* Start Extract to read *

Tuesday, 13 October 2015

Album Review - For The Company

by Little May (out now)

There really wasn't an album we've been anticipating more this year than Little May's debut, For The Company. And this has been a big year for music releases from at home and abroad. But we've been paying close attention to the music of Hannah Field, Annie Hamilton and Liz Drummond for a couple of years now and the reputation they have built up in a relatively short time is nothing short of extraordinary. You'll see some recurring Little May hallmarks mentioned all over the internets... gorgeous harmonies, a penchant for tales of loss, longing and (of course) love, storytelling talents that defy the young ages of the lyricists. All of the plaudits thrown in their direction are well deserved. They deserve so much more and, if For The Company is an indication of a long career to follow there will definitely be so many more accolades to come.

A serene atmosphere is built around the opening track 'Cicadas', a reflective Field led number that effortlessly draws you in. There's a subtle build constantly propelling it forward under the direction of Hamilton's guitar and Cat Hunter's perfect percussion. More than a little enchanting, you'll be forgiven if the opening thud of 'Sold' snaps you out of the daydream it put you in. You'll slide right back into a daydream with the rolling wave effect of 'Sold'. It feels like a set of waves, with a calmer opening building up just a little bit until the big finish. You might just find the inspiration for the album title in the lyrics too. Don't get me started on the opening harmonies, we'll be here for days and we're only up to the second song, so moving right along to 'Home'. "Jet setter, I think I'd better go. It's been five years, waiting for the snow." One listen is all you'll need to understand why 'Home' was the lead single. It's a big moment on the album and a reflection of the strengths that The Nationals' Aaron Dessner brought to the production duties. Even the small moments before some thundering percussion feel rich and full. But that way the vocals hurtle towards the finish is all Little May, and harkens back to the fan favourite single, 'Hide'.

* End Extract to read *

**Task directions**: Copy the album review's wording from "There really wasn't" to "accolades to come." word for word.

* Start Extracted information *

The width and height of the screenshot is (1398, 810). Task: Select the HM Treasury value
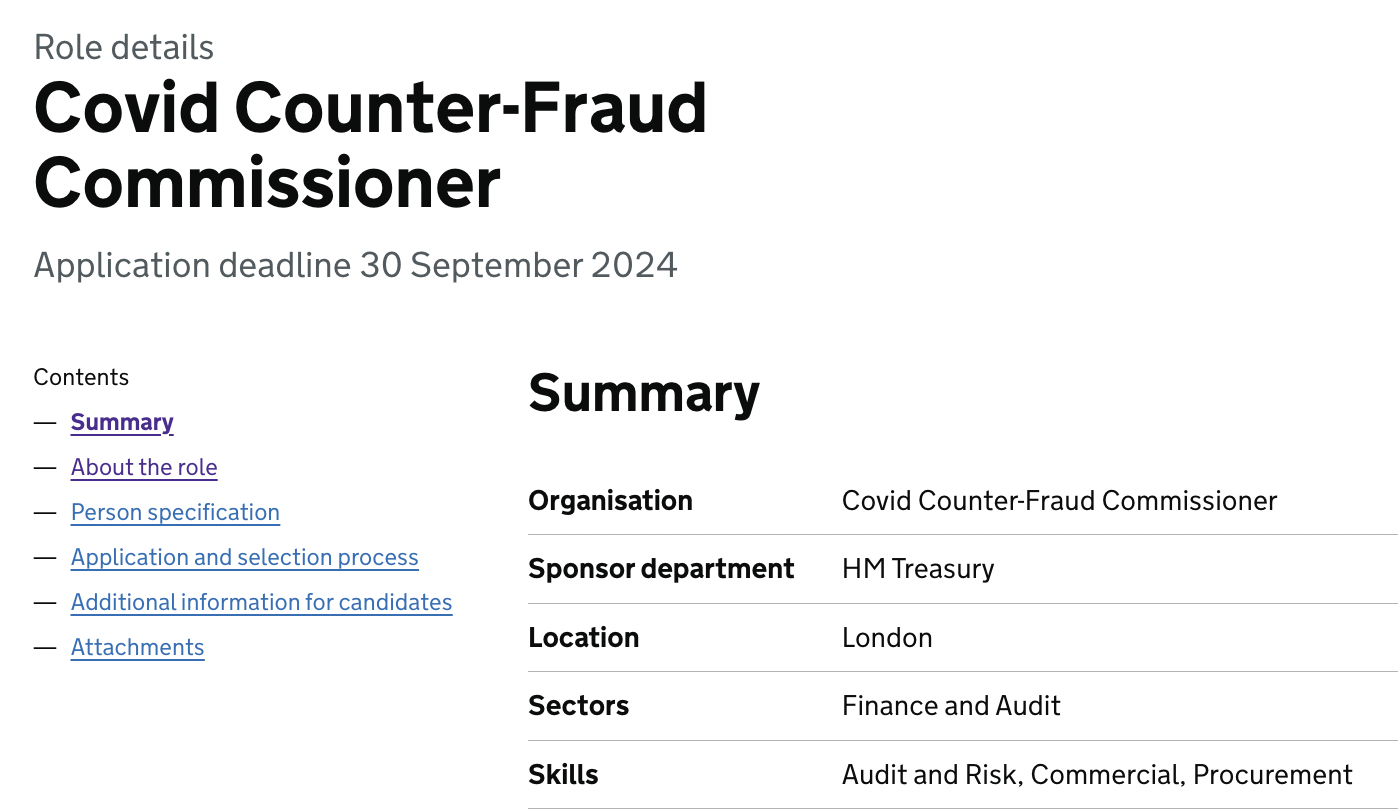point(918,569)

* End Extracted information *
* Start Extracted information *

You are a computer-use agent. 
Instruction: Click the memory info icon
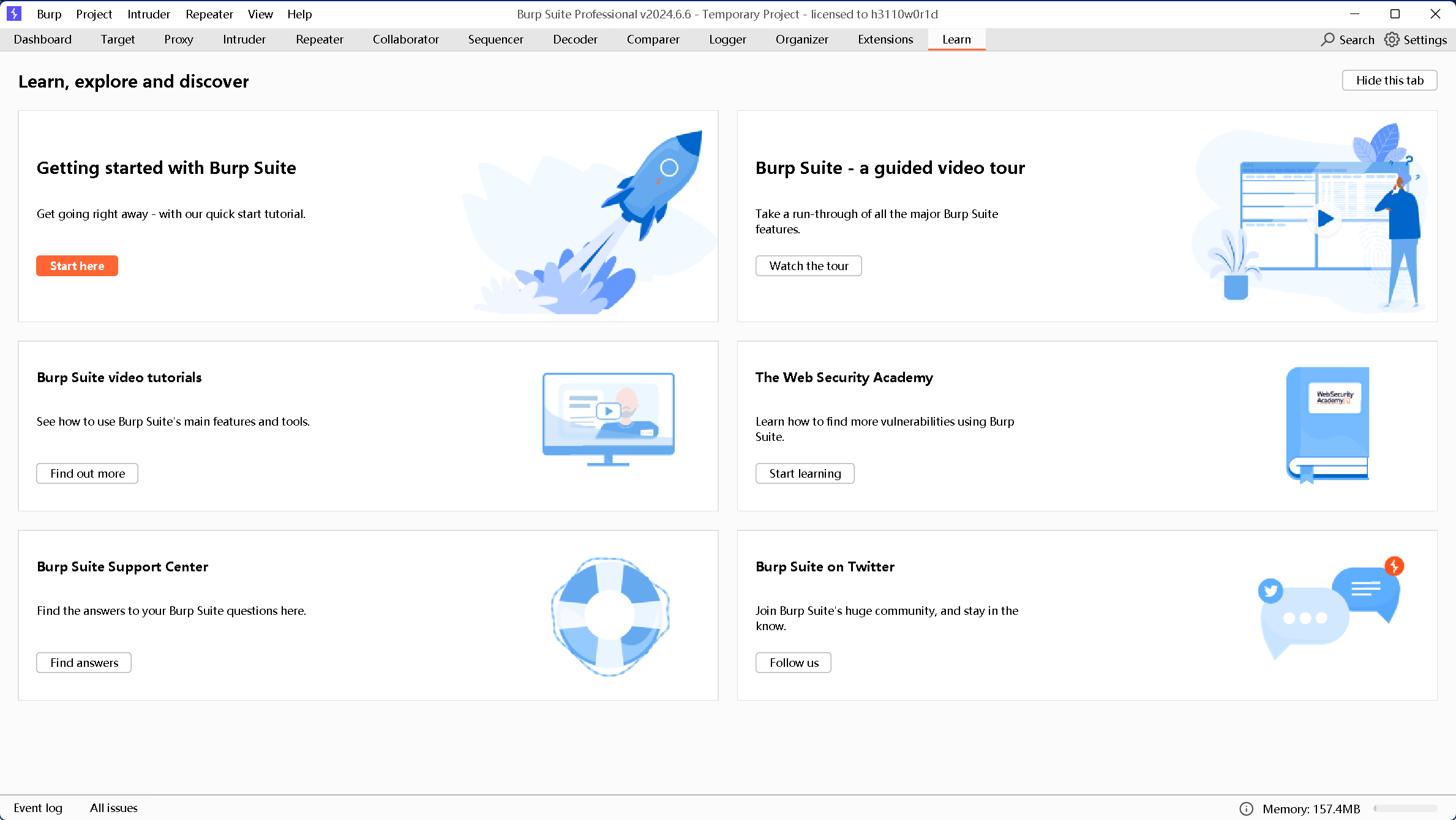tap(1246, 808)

* End Extracted information *
* Start Extracted information *

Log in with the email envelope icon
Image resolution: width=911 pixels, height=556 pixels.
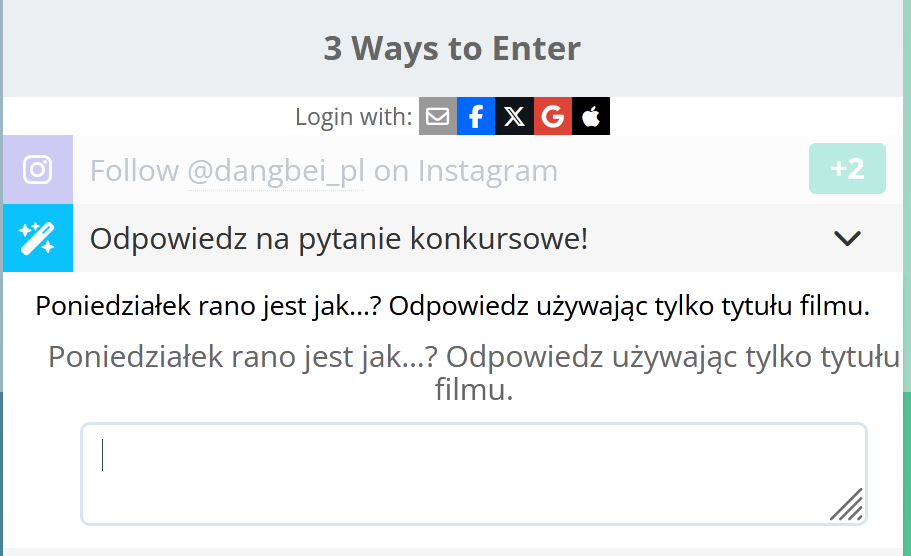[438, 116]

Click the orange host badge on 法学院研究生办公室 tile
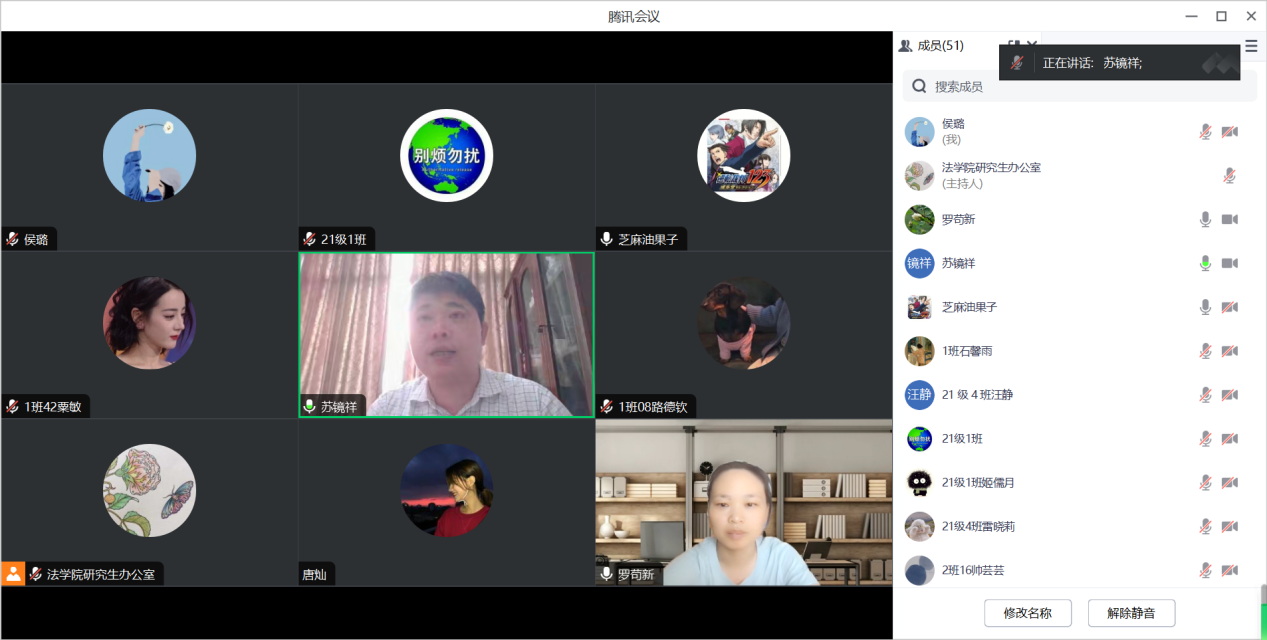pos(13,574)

* End Extracted information *

**Written answer**:
There really wasn't an album we've been anticipating more this year than Little May's debut, For The Company. And this has been a big year for music releases from at home and abroad. But we've been paying close attention to the music of Hannah Field, Annie Hamilton and Liz Drummond for a couple of years now and the reputation they have built up in a relatively short time is nothing short of extraordinary. You'll see some recurring Little May hallmarks mentioned all over the internets... gorgeous harmonies, a penchant for tales of loss, longing and (of course) love, storytelling talents that defy the young ages of the lyricists. All of the plaudits thrown in their direction are well deserved. They deserve so much more and, if For The Company is an indication of a long career to follow there will definitely be so many more accolades to come.